--- START ---

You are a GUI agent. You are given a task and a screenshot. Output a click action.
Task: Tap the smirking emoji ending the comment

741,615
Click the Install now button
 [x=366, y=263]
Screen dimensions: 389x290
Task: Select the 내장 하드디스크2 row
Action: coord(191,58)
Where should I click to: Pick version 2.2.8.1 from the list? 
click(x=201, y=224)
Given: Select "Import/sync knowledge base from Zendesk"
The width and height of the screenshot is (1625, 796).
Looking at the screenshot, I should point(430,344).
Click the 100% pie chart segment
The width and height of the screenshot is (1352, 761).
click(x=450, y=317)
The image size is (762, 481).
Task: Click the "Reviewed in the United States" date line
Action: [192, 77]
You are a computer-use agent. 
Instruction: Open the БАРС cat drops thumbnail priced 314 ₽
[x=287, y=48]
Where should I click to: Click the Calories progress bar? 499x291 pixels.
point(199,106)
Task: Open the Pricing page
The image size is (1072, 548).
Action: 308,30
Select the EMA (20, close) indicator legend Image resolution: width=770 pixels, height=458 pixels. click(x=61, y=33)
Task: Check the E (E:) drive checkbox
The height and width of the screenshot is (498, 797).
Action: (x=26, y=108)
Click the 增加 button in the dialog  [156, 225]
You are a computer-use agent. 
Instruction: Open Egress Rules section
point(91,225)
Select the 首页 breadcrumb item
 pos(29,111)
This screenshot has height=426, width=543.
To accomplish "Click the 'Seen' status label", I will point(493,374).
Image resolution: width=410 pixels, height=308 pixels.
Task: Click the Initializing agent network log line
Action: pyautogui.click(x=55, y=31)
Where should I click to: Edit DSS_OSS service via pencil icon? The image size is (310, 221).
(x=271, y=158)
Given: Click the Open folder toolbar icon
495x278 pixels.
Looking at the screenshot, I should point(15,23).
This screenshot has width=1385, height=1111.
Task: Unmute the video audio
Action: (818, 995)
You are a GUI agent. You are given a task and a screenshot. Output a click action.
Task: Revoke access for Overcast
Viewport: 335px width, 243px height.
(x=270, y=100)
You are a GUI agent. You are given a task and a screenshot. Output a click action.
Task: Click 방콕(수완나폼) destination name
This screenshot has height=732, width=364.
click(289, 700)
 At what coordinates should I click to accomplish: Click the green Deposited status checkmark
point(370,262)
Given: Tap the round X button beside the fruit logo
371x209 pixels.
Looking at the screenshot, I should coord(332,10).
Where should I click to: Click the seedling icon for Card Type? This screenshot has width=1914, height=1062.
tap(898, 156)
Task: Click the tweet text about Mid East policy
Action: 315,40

--- END ---

__Your instructions__:
Reproduce the data in full, exactly as presented.

__Expected answer__:
You are a GUI agent. You are given a task and a screenshot. Output a click action.
Task: Tap the smirking emoji ending the comment

741,615
Click the Install now button
 [x=366, y=263]
Screen dimensions: 389x290
Task: Select the 내장 하드디스크2 row
Action: coord(191,58)
Where should I click to: Pick version 2.2.8.1 from the list? 
click(x=201, y=224)
Given: Select "Import/sync knowledge base from Zendesk"
The width and height of the screenshot is (1625, 796).
Looking at the screenshot, I should point(430,344).
Click the 100% pie chart segment
The width and height of the screenshot is (1352, 761).
click(x=450, y=317)
The image size is (762, 481).
Task: Click the "Reviewed in the United States" date line
Action: [192, 77]
You are a computer-use agent. 
Instruction: Open the БАРС cat drops thumbnail priced 314 ₽
[x=287, y=48]
Where should I click to: Click the Calories progress bar? 499x291 pixels.
point(199,106)
Task: Open the Pricing page
The image size is (1072, 548).
Action: 308,30
Select the EMA (20, close) indicator legend Image resolution: width=770 pixels, height=458 pixels. click(x=61, y=33)
Task: Check the E (E:) drive checkbox
The height and width of the screenshot is (498, 797).
Action: (x=26, y=108)
Click the 增加 button in the dialog  [156, 225]
You are a computer-use agent. 
Instruction: Open Egress Rules section
point(91,225)
Select the 首页 breadcrumb item
 pos(29,111)
This screenshot has height=426, width=543.
To accomplish "Click the 'Seen' status label", I will point(493,374).
Image resolution: width=410 pixels, height=308 pixels.
Task: Click the Initializing agent network log line
Action: pyautogui.click(x=55, y=31)
Where should I click to: Edit DSS_OSS service via pencil icon? The image size is (310, 221).
(x=271, y=158)
Given: Click the Open folder toolbar icon
495x278 pixels.
Looking at the screenshot, I should point(15,23).
This screenshot has width=1385, height=1111.
Task: Unmute the video audio
Action: (818, 995)
You are a GUI agent. You are given a task and a screenshot. Output a click action.
Task: Revoke access for Overcast
Viewport: 335px width, 243px height.
(x=270, y=100)
You are a GUI agent. You are given a task and a screenshot. Output a click action.
Task: Click 방콕(수완나폼) destination name
This screenshot has height=732, width=364.
click(289, 700)
 At what coordinates should I click to accomplish: Click the green Deposited status checkmark
point(370,262)
Given: Tap the round X button beside the fruit logo
371x209 pixels.
Looking at the screenshot, I should coord(332,10).
Where should I click to: Click the seedling icon for Card Type? This screenshot has width=1914, height=1062.
tap(898, 156)
Task: Click the tweet text about Mid East policy
Action: 315,40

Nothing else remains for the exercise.